The U.S. Department of Justice said it’s considering breaking up Google to dismantle the company’s search engine monopoly.

“The starting point for addressing Google’s unlawful conduct is undoing its effects on search distribution,” the DOJ said in a late Tuesday filing. “For more than a decade, Google has controlled the most popular distribution channels, leaving rivals with little-to-no incentive to compete for users.”

To make online search more competitive, the DOJ said it may ask a federal judge to separate Google’s businesses, including its Chrome browser, Play app store and Android operating system.

That move would prevent the company from using its products and features to “advantage Google search and Google search-related products and features,” the department noted.

Nearly 90% of online searches in the U.S. go through Google. But as The Wall Street Journal reported earlier this week, Google is starting to lose some of its dominance over search revenue to Amazon and TikTok, among other competitors.
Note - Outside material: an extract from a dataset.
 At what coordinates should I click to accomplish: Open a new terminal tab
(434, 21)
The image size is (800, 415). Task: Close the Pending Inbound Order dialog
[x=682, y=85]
In 2025, Google’s cut of U.S. search ads is expected to drop below 50% for the first time in more than a decade, according to eMarketer projections shared with WSJ.

Google, in a blog post on Wednesday, said the DOJ’s filing called for “radical changes” that were unnecessary.

“This is the start of a long process and we will respond in detail to the DOJ’s ultimate proposals as we make our case in court next year,” the company wrote. “However, we are concerned the DOJ is already signaling requests that go far beyond the specific legal issues in this case.”

Shares of Alphabet, Google’s parent company, were down 2.2% a few hours into trading on Wednesday.

The DOJ’s filing came after a federal judge in August ruled Google broke antitrust laws in an effort to maintain its monopoly on Internet searches.

“Google is a monopolist and it has acted as one to maintain its monopoly,” U.S. District Judge Amit Mehta ruled, four years after the Department of Justice initially sued the tech company. Judge Mehta is expected to make his recommendations for addressing Google’s search dominance by next summer.

The DOJ, in its Tuesday filing, said it was also “considering remedies,” like blocking Google from paying Apple to be the default browser on iPhones, that could encourage search competition.